-------- Text excerpt --------

4. Degraded Mode Fallback
Use when: Partial results are better than complete failure.
in query: String
# Try full context generation
fullContext = GenerateContext(query) with
timeout: 10s,
retry: 2,
fallback: { summary: "", relevance: 0.0 }
# Try document retrieval
docs = VectorSearch(query) with
timeout: 5s,
retry: 2,
fallback: []
# Generate with whatever context is available
response = GenerateWithContext(query, docs, fullContext)
out response
Behavior:
- Context generation fails → use empty context
- Vector search fails → use empty docs
- Generation still proceeds with degraded inputs
When to use:
- Non-critical features (enrichment, metadata)
- Operations where partial data is useful
- User experience prioritizes response over completeness
5. Fallback with Logging
Use when: Fallback is used, but you want visibility into failures.
in userId: String
in defaultData: Record
profile = LoadUserProfile(userId) with
retry: 3,
timeout: 5s,
fallback: defaultData,
on_error: log
out profile
Behavior:
- Try to load profile (with retry)
- If failed, return
defaultData - Log error before using fallback
Why this matters:
- Fallback masks errors from users
- Logging ensures engineers see failures
- Allows monitoring of fallback usage rate
Monitoring:
# Count fallback usage
grep "LoadUserProfile fallback" logs/*.log | wc -l
# If >5% of requests use fallback, investigate
6. Conditional Fallback
Use when: Fallback should vary based on context.
in query: String
in userTier: String
response = GeneratePremium(query) with
timeout: 30s,
retry: 2,
fallback: when userTier == "free"
then GenerateBasic(query)
else RaiseError("Premium service unavailable")
out response
Behavior:
- Free users: fallback to basic generation
- Premium users: error raised (no degraded experience)
Use cases:
- Tiered service levels
- A/B testing (fallback for control group only)
- Conditional degradation based on load
Combined Patterns
1. Full Resilience Stack
Use when: Operation is critical, expensive, and unreliable.
in prompt: String
in defaultResponse: String
response = GenerateText(prompt) with
cache: 1h,
retry: 3,
delay: 1s,
backoff: exponential,
timeout: 30s,
fallback: defaultResponse,
on_error: log
out response
Execution order:
- Check cache (if hit, return immediately)
- On cache miss, execute module
- If times out, retry (with exponential backoff)
- Retry up to 3 times
- If all retries fail, log error and return fallback
- If any attempt succeeds, cache result
Latency analysis:
- Best case: <5ms (cache hit)
- Typical case: 10-30s (first attempt succeeds, cached)
- Degraded case: ~75s (3 retries with backoff + timeouts) → fallback
Cost analysis:
- Cache hit: $0 (no LLM call)

-------- Recorded information --------

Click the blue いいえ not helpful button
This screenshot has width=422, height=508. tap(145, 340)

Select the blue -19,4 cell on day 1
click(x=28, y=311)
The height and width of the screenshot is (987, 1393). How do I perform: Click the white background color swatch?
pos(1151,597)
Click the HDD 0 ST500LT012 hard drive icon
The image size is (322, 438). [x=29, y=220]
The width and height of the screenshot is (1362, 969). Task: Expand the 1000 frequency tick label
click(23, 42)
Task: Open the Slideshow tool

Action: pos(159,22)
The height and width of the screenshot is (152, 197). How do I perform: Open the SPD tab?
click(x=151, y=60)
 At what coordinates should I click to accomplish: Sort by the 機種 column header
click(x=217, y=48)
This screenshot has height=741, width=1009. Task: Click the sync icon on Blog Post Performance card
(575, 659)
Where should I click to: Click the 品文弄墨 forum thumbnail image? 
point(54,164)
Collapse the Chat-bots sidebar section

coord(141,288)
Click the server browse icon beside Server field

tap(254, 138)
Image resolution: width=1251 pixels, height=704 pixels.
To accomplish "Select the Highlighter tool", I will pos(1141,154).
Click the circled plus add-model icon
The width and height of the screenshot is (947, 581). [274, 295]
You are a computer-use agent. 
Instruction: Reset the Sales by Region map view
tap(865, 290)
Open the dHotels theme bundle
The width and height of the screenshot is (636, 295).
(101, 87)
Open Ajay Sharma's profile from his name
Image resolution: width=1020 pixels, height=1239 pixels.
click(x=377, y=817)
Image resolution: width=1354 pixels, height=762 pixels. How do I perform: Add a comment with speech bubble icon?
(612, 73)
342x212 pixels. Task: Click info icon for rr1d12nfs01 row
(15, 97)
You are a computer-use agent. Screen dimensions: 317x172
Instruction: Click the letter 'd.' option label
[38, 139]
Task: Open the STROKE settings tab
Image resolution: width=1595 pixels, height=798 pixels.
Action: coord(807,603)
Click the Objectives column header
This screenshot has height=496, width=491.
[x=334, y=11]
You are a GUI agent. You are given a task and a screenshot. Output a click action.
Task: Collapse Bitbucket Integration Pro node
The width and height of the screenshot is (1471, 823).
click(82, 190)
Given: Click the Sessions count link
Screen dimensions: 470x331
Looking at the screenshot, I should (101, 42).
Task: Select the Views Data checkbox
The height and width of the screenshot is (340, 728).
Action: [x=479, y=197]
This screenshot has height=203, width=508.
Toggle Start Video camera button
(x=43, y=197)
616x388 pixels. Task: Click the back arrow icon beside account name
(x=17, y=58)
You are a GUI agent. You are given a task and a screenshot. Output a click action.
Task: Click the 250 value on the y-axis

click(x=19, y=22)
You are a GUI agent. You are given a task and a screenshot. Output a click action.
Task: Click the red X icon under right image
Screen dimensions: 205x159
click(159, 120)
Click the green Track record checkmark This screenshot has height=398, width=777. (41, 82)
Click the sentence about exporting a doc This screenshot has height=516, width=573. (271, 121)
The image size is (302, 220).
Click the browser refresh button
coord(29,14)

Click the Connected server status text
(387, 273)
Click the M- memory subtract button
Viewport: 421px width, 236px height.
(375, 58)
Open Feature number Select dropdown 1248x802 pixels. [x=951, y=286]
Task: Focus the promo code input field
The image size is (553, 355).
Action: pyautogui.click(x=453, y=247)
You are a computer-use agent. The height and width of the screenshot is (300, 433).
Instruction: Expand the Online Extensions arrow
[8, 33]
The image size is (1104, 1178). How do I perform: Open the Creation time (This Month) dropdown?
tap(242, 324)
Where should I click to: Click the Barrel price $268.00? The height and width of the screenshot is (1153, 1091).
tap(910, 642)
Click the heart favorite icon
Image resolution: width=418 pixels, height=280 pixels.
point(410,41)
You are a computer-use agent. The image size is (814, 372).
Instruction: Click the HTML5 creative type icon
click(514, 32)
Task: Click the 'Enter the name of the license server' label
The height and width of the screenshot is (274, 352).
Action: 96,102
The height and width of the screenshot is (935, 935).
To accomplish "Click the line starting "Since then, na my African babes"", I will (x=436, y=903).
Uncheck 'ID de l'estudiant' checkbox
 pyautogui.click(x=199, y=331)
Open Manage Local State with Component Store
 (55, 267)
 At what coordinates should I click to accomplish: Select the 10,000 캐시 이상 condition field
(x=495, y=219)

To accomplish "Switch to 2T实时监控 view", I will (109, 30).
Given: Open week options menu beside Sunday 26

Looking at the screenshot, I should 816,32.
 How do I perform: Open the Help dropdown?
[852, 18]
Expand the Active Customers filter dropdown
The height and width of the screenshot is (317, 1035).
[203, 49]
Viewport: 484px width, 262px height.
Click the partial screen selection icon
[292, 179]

--------

## What you will do
In the excerpt on fallback patterns, what share of requests using the fallback should prompt an investigation?

## Your response
More than 5% of requests.